When a pilot comes back from his last trip, he turns out of formation as he nears the field and comes down wide open and screaming to “buzz” the field just above the ground. It is a gesture of elation similar to that of a fighter pilot doing a snap roll over the home field after shooting down a Nazi plane.
Even debt is cancelled
The pilots do all kinds of things after they finish. A friend of mine – Capt. Dean Schuyler of 144-55 87th Ave., Jamaica, Long Island, felt so good the night he got down that he cancelled a $300 debt another pilot owed him.
Another one who finished the same day – Lt. Swithin Shortlidge of West Grove, Pennsylvania – shaved off the beard he had been growing for months.
Last fall, Lt. Shortlidge fell down and knocked out his upper front teeth and cut his chin. He started the beard then because he couldn’t shave for a while, and he finally decided to keep it until he had finished his missions. The dentist made him a false plate to cover up the gaping hole in his mouth, but he refuses to wear it. With a long beard and a big grim and no teeth, he was a sight to behold.
Lt. Jimmy Griswold of Maywood, California, finished his missions while I was on the field. I asked if his last one was the hardest. He said:
No, it was all right once I got in the air, but thinking about it ahead of time almost had me in the asylum.
It’s just hard work
We were sitting around the mess-hall table, and Dan Schuyler said:
Yes, we thought it was going to be very romantic. And it was, for the first few missions when everything was new and strange and you were just learning. But since then, it’s been a job to do, just a job of muddy, hard work.
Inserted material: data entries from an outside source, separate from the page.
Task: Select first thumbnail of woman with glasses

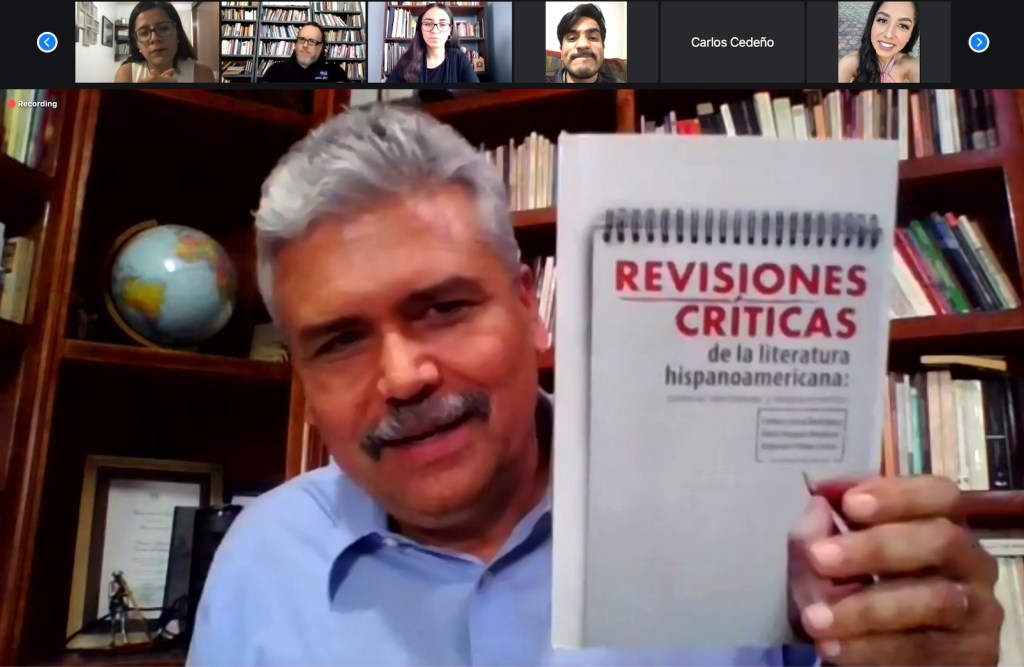Action: pyautogui.click(x=147, y=42)
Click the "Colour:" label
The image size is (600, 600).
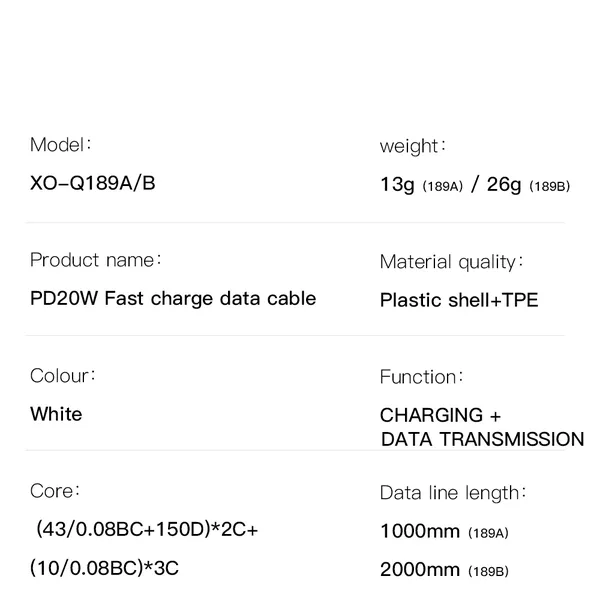click(x=63, y=376)
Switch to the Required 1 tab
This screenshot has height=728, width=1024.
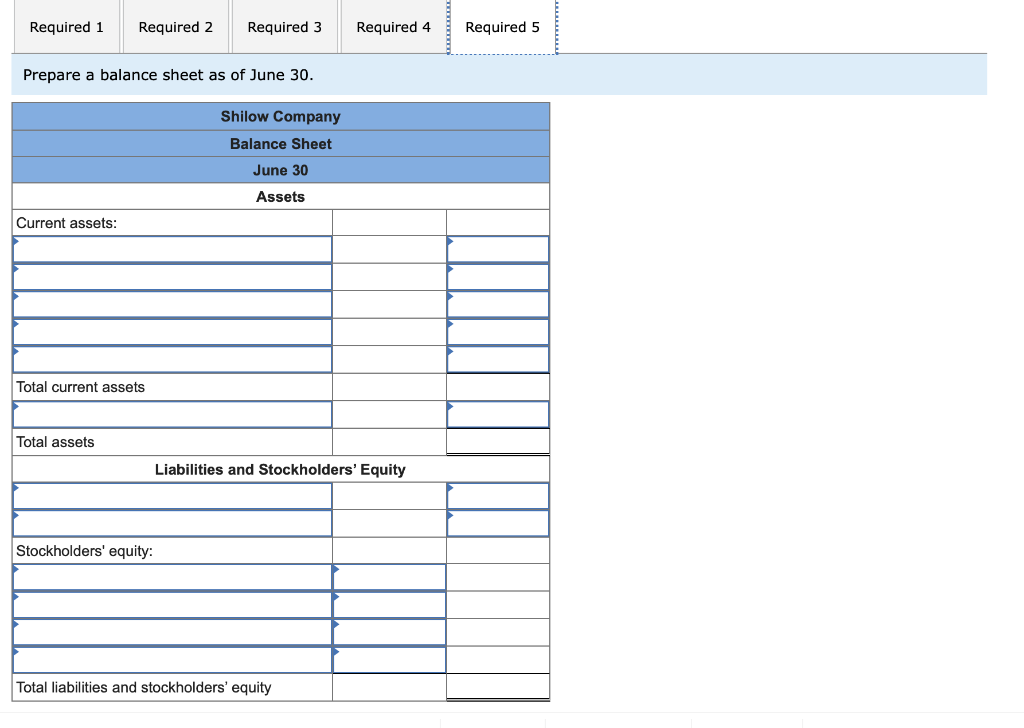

Most dive-bomber pilots go home without any enemy planes to their credit, for attacking enemy planes isn’t their job. Jimmy Griswold says the first thing his younger brother is going to ask him is how many planes he shot down, and when he says “None at all,” his brother is going to look at him awfully funny.
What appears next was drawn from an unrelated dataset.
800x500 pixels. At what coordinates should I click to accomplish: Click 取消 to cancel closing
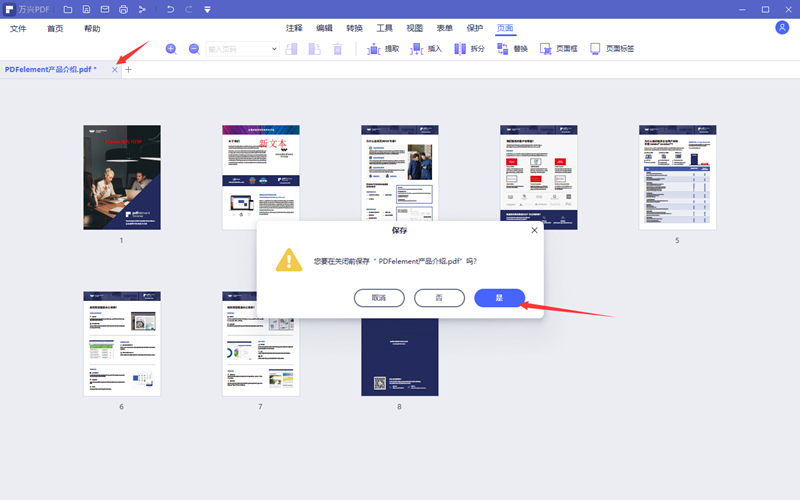click(x=379, y=297)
Some pilots finish and get home in as little as five months, while others are overseas more than a year before getting in their missions. Occasionally sickness or wounds will keep one out of the air for weeks, and he falls behind.
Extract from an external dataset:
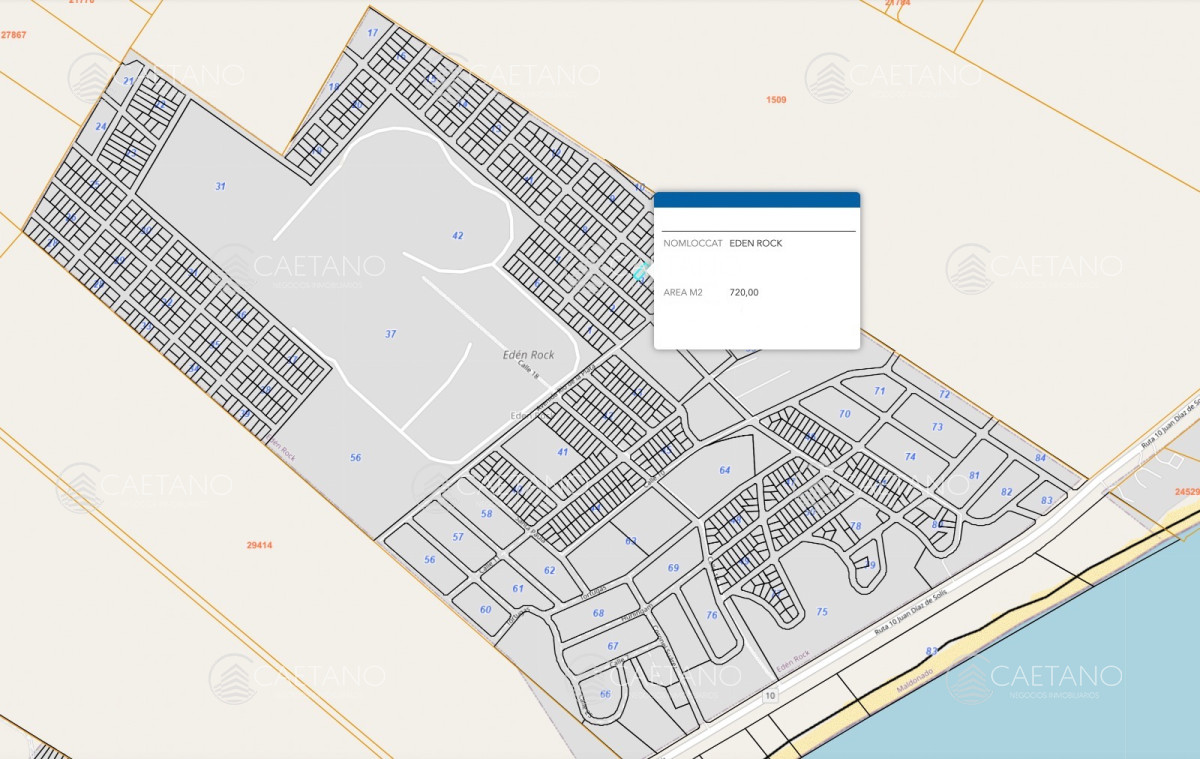
Task: Click block 64 parcel
Action: [724, 470]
There is one hard-luck pilot – an excellent one too – who was laid up a long time with a bad flak wound in the leg. Then just after he started flying again, the jeep he was riding in was strafed by an enemy fighter and he went back to the hospital with another bad leg wound. As a result, he is far behind on his missions and is just now starting in again while all his pals have gone home.
The saddest thing about the strafing was that the pilot who was driving the jeep had just finished his last mission and had his orders home – and he was killed.